You can use CORBA to connect Lisp and Java, or you might check out 
Kawa which allows Scheme within a Java environment. A check here might
also help: http://grunge.cs.tu-berlin.de/~tolk/vmlanguages.html

-- 
------------------------------------------------------------------
Stig Erik Sandoe    Institute of Informatics, University of Bergen
····@ii.uib.no                         http://www.ii.uib.no/~stig/
From: Robert Kiendl
Subject: Re: connecting Lisp & Java
Date: 
Message-ID: <37C2A39B.D3DDFDB8@gmx.net>
> > does anyone see a chance to use the java vm & api (swing) from the lisp
> > side?
> 
> What exactly do you have in mind?  Do you have any example to explain
> the concept?

instantiate arbitrary java classes from the java api and own stuff (i.e.
gui classes), calling their methods; let at least the java top gui
thread run and signal selected events somehow back to lisp. 
the intention is to have a very thin java layer for gui (network, ...)
tasks, retaining as much control on the lisp side as possible (calling
dialogs, handling contents of the windows, respond to menu clicks, ...)
so i want to avoid writing a full-sized client/server application (2
programms, complicated interface, ...). also fine would be to spin off
the java code out of lisp source files at lisp compile time or by a
special generatator call in order to have an integrated source code
setup.

robert
From: Stanley
Subject: Re: connecting Lisp & Java
Date: 
Message-ID: <37c58ccb.226923869@news.supernews.com>
On Tue, 24 Aug 1999 14:17:52 +0200, Robert Kiendl <·······@gmx.net>
wrote:

>does anyone see a chance to use the java vm & api (swing) from the lisp
>side?
>
>robert


We have a substantial library for creating Java-based user interfaces
for our lisp application language.  I'll be giving a paper on it at
the Lisp User Group.

- Stanley Knutson
Chief Scientist

http://www.ktiworld.com
----
 lxb
I prefer Latex and Bondage as ways of relaxing.
Do you have a problem with that?
From: ·······@my-deja.com
Subject: Re: connecting Lisp & Java
Date: 
Message-ID: <7r3k4v$sj1$1@nnrp1.deja.com>
In article <·················@gmx.net>,
  Robert Kiendl <·······@gmx.net> wrote:
> does anyone see a chance to use the java vm & api (swing)
> from the lisp side?

Options you have right now are to use CORBA or ILU to connect
CommonLisp and Java, or to use one of the small Lisp systems
implemented in Java.

I think it would be great to be able to run native Java and Lisp
implementations in the same address space, because that would
make using other parts of the Java 2 APIs from Lisp efficient
(2D, 3D graphics, relational database access, etc.).

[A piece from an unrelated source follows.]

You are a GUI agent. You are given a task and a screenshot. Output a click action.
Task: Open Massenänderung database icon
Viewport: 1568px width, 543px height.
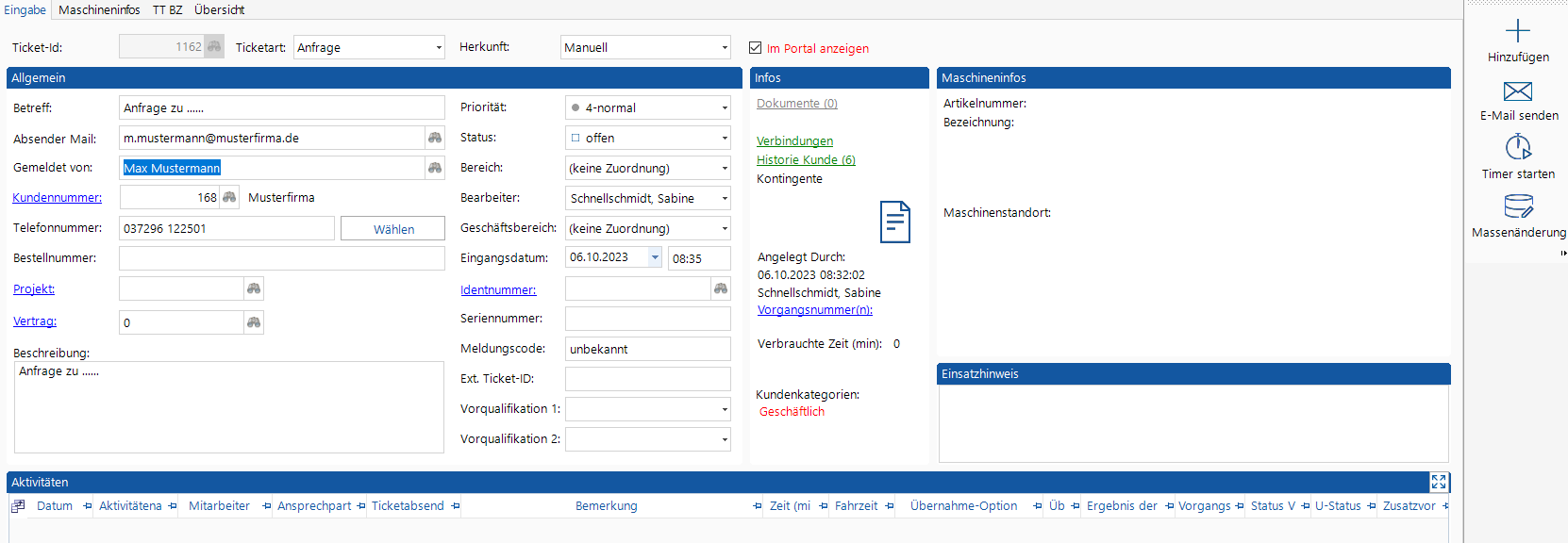click(1517, 206)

One way of doing this would be to load the JavaVM into
CommonLisp and access it via a FFI; Kaffe might be a good
starting point for that.  Another would be to translate
Java byte codes into CommonLisp functions and compile to
native code with the CommonLisp compiler.  Both of those are
quite doable, but they are significant amounts of work.